FHA's MIP and conventional PMI have completely different rules. If you're on an FHA loan, the Homeowners Protection Act doesn't apply to you.


How Much Will You Save by Removing PMI?

Use this quick calculation:

Monthly savings = Your current PMI payment
Annual savings = Monthly savings × 12
5-year savings = Annual savings × 5

Example:

  • Current PMI: $175/month
  • Annual savings after removal: $2,100
  • 5-year savings: $10,500

If getting an appraisal ($500) removes PMI and saves you $2,100/year, the appraisal pays for itself in less than 3 months.


Your PMI Removal Action Plan

  1. Find your current loan balance (check your mortgage statement)
  2. Find your original property value (purchase price or original appraisal, whichever was lower)
  3. Calculate your LTV: Loan Balance ÷ Original Value
  4. If LTV ≤ 80%: Write a cancellation letter today
  5. If LTV is 80%–85%: Check your home's current value using online tools and the FHFA calculator.

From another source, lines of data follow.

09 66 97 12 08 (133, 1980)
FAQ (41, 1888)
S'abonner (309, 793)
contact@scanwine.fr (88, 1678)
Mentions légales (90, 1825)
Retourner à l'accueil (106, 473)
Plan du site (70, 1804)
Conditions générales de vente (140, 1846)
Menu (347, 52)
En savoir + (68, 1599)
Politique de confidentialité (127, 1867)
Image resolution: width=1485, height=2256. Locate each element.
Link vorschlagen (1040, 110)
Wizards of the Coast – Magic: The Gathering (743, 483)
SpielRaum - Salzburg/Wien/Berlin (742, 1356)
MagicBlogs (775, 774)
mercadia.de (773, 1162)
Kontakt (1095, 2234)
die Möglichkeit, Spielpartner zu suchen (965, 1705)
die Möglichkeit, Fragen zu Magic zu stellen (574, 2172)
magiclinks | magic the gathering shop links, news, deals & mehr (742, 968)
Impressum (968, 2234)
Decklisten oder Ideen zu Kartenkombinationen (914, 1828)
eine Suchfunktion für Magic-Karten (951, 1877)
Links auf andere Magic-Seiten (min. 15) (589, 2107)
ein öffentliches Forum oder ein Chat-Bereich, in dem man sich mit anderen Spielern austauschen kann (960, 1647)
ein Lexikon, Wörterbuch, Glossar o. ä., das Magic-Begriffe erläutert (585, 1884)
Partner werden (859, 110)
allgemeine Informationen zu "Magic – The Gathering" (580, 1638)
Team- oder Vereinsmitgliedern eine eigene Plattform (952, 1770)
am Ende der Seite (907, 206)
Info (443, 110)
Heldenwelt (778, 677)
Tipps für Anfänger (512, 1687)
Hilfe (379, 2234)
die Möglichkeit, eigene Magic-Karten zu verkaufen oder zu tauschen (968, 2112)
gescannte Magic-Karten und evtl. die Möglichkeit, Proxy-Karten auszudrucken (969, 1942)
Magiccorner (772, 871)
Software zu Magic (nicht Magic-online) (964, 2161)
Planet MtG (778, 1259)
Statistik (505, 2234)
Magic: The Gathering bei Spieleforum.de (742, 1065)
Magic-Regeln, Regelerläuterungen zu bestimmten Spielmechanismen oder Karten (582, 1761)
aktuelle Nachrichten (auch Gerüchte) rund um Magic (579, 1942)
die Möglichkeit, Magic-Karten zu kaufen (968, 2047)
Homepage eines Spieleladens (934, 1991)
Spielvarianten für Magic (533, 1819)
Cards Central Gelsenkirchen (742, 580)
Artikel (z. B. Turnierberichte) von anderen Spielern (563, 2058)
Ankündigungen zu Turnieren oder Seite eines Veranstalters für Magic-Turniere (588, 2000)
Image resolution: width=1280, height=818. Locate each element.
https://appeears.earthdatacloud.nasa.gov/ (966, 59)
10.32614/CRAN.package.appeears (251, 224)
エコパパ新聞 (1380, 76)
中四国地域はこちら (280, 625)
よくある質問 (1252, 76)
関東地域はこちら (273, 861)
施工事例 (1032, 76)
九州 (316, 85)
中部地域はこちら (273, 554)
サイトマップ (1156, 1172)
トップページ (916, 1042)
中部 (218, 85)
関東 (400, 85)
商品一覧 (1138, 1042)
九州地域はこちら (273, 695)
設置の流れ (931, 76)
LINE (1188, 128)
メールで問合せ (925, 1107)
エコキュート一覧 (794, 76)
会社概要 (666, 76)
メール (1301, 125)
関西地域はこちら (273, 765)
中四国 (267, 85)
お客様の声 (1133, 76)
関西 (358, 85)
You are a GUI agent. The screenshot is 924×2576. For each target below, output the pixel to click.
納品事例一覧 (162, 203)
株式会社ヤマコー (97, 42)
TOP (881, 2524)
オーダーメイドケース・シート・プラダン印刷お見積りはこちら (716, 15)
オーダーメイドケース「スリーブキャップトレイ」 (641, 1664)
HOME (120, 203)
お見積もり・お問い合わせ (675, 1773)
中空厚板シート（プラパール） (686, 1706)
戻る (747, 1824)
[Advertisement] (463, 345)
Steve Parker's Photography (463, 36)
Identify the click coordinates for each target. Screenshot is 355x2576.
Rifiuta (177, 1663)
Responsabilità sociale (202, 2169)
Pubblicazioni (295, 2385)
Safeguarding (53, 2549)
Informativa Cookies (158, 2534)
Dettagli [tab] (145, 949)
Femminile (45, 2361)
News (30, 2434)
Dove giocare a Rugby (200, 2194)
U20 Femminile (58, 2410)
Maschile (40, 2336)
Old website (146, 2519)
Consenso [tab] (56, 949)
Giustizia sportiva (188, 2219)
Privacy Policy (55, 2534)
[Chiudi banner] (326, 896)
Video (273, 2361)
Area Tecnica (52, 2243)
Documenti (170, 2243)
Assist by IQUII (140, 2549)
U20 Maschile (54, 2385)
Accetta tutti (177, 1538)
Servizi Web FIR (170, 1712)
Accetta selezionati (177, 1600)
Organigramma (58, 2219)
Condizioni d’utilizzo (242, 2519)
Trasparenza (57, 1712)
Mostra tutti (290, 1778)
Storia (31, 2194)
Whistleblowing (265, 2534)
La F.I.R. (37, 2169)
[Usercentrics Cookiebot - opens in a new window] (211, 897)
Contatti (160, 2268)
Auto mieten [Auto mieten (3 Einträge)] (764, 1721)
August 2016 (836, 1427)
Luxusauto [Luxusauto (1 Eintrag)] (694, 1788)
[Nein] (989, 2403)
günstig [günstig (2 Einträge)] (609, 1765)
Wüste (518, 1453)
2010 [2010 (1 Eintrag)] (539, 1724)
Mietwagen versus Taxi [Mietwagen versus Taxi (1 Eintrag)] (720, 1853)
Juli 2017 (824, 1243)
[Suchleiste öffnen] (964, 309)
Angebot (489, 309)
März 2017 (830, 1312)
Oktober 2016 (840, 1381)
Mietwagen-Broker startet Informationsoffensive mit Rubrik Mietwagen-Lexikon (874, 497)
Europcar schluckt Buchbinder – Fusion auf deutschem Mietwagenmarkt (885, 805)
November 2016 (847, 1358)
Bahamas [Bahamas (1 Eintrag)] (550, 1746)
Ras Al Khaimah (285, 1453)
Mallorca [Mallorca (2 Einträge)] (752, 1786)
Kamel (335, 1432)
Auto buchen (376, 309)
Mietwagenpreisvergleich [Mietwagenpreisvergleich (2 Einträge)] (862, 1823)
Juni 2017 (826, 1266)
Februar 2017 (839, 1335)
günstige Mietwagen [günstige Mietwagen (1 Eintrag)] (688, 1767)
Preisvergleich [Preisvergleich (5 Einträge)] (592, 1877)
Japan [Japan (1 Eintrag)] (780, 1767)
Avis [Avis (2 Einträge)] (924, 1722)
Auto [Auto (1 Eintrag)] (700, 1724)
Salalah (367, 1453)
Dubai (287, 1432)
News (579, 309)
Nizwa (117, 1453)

If current LTV is below 75% (or 80% if you've owned 5+ years), request a servicer appraisal.
  6. If LTV > 85%: Calculate how many months until you reach 80%. Consider making extra payments to get there faster.
  7. If you have an FHA loan: Calculate whether refinancing to conventional makes financial sense.

PMI is one of the few recurring costs of homeownership that you can eliminate entirely — without moving, renovating, or changing your lifestyle. Every month you pay it unnecessarily is money you're leaving on the table. Check your numbers today.